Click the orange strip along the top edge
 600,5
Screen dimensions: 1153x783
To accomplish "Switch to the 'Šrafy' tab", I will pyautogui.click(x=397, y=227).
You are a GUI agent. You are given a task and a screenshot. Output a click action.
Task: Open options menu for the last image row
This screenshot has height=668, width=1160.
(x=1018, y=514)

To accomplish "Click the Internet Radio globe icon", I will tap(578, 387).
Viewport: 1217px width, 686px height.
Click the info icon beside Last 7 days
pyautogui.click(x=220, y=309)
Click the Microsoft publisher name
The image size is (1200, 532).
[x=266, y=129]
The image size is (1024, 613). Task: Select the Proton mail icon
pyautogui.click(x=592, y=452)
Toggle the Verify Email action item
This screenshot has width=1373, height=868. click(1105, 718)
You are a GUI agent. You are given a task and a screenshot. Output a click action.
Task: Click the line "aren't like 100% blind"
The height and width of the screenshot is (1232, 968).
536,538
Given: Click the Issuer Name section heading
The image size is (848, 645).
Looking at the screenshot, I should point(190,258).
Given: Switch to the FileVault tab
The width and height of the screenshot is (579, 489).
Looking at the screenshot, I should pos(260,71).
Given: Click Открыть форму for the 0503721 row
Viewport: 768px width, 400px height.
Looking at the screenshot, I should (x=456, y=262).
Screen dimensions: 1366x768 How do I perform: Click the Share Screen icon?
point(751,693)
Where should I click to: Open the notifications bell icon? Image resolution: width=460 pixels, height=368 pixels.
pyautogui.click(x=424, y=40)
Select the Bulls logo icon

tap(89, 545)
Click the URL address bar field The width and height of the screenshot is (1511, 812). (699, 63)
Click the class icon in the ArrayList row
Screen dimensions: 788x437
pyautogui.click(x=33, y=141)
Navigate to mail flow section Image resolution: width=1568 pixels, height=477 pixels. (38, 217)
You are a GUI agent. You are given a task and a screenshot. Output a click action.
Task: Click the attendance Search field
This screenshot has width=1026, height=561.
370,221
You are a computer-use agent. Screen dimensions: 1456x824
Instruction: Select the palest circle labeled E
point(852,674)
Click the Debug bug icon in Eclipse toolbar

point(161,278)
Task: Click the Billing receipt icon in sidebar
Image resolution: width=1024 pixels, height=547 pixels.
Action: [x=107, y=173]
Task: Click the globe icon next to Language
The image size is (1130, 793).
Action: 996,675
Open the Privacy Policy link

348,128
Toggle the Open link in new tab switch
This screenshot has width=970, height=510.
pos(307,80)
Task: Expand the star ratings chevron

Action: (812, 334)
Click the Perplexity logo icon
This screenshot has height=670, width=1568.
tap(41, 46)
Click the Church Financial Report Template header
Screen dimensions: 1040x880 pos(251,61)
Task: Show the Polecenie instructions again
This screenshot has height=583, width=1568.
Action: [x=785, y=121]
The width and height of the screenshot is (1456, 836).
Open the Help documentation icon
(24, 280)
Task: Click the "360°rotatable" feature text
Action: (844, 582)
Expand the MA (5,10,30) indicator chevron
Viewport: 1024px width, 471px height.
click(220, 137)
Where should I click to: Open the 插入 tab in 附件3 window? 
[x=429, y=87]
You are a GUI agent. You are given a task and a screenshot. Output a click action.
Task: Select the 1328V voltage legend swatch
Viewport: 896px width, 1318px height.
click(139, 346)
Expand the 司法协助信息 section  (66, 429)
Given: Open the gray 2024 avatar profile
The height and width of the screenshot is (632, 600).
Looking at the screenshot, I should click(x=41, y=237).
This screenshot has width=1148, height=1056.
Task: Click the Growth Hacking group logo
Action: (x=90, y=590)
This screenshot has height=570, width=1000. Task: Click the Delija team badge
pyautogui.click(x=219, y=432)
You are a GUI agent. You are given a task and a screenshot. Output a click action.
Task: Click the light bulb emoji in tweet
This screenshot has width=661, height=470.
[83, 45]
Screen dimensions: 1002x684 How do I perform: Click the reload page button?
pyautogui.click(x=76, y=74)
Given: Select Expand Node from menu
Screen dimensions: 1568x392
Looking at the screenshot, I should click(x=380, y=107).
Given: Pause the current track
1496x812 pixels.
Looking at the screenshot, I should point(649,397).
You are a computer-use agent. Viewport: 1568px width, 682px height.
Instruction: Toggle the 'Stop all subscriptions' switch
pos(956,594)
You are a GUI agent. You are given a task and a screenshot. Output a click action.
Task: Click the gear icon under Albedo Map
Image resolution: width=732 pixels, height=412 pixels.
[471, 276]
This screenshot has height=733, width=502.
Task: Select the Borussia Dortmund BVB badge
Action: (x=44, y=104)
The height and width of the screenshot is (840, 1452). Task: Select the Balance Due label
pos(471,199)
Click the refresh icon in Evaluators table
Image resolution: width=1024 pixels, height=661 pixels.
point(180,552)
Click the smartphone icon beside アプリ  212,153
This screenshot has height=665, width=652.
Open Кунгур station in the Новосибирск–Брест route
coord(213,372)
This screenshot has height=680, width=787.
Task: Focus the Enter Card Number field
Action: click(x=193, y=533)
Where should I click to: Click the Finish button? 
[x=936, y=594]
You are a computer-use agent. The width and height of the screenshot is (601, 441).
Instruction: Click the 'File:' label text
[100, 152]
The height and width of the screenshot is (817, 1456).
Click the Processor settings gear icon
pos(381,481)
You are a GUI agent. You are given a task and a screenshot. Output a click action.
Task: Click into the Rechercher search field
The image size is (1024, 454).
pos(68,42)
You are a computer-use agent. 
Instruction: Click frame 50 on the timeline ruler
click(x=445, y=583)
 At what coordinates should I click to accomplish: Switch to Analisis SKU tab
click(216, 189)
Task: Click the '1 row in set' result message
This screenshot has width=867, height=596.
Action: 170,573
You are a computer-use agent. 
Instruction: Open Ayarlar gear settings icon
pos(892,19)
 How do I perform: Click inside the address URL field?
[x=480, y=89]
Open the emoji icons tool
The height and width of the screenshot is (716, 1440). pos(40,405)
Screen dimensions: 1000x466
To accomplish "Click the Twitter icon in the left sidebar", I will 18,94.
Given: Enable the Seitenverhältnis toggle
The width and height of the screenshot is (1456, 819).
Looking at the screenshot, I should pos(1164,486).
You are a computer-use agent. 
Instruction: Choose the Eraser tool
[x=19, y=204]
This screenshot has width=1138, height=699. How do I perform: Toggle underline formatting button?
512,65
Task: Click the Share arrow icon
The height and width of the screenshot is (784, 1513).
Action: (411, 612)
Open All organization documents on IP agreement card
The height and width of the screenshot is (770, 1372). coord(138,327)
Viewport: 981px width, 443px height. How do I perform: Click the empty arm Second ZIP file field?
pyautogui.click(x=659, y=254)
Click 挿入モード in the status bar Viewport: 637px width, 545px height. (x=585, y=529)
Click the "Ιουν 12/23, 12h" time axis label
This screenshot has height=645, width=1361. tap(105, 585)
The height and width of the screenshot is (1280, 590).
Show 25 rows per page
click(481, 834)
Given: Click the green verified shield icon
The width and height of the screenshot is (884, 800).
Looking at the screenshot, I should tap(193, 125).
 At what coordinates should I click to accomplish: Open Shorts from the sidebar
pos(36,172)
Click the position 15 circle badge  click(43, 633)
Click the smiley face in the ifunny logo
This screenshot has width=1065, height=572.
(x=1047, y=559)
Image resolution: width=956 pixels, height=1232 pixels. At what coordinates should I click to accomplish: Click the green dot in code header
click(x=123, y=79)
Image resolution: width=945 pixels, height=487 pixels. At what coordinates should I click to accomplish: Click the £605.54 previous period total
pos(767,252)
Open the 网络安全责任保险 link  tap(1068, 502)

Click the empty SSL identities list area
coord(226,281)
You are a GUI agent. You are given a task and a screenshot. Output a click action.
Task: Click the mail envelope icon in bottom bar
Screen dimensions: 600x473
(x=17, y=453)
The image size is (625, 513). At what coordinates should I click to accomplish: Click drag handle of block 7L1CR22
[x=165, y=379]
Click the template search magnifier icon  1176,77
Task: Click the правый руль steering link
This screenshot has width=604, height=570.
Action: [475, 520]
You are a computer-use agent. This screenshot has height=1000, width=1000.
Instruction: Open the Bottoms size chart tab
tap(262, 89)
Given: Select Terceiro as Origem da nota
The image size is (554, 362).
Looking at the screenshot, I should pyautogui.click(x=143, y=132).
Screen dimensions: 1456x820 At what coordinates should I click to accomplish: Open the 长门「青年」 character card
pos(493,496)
**********
Requirement » When you reach the line that contains "Task: Click the Billing", stop; that line and every line before it, from the very first line of the data, should be restated word for word.

Answer to the problem »
Click the orange strip along the top edge
 600,5
Screen dimensions: 1153x783
To accomplish "Switch to the 'Šrafy' tab", I will pyautogui.click(x=397, y=227).
You are a GUI agent. You are given a task and a screenshot. Output a click action.
Task: Open options menu for the last image row
This screenshot has height=668, width=1160.
(x=1018, y=514)

To accomplish "Click the Internet Radio globe icon", I will tap(578, 387).
Viewport: 1217px width, 686px height.
Click the info icon beside Last 7 days
pyautogui.click(x=220, y=309)
Click the Microsoft publisher name
The image size is (1200, 532).
[x=266, y=129]
The image size is (1024, 613). Task: Select the Proton mail icon
pyautogui.click(x=592, y=452)
Toggle the Verify Email action item
This screenshot has width=1373, height=868. click(1105, 718)
You are a GUI agent. You are given a task and a screenshot. Output a click action.
Task: Click the line "aren't like 100% blind"
The height and width of the screenshot is (1232, 968).
536,538
Given: Click the Issuer Name section heading
The image size is (848, 645).
Looking at the screenshot, I should point(190,258).
Given: Switch to the FileVault tab
The width and height of the screenshot is (579, 489).
Looking at the screenshot, I should pos(260,71).
Given: Click Открыть форму for the 0503721 row
Viewport: 768px width, 400px height.
Looking at the screenshot, I should (x=456, y=262).
Screen dimensions: 1366x768 How do I perform: Click the Share Screen icon?
point(751,693)
Where should I click to: Open the notifications bell icon? Image resolution: width=460 pixels, height=368 pixels.
pyautogui.click(x=424, y=40)
Select the Bulls logo icon

tap(89, 545)
Click the URL address bar field The width and height of the screenshot is (1511, 812). (699, 63)
Click the class icon in the ArrayList row
Screen dimensions: 788x437
pyautogui.click(x=33, y=141)
Navigate to mail flow section Image resolution: width=1568 pixels, height=477 pixels. (38, 217)
You are a GUI agent. You are given a task and a screenshot. Output a click action.
Task: Click the attendance Search field
This screenshot has width=1026, height=561.
370,221
You are a computer-use agent. Screen dimensions: 1456x824
Instruction: Select the palest circle labeled E
point(852,674)
Click the Debug bug icon in Eclipse toolbar

point(161,278)
Task: Click the Billing receipt icon in sidebar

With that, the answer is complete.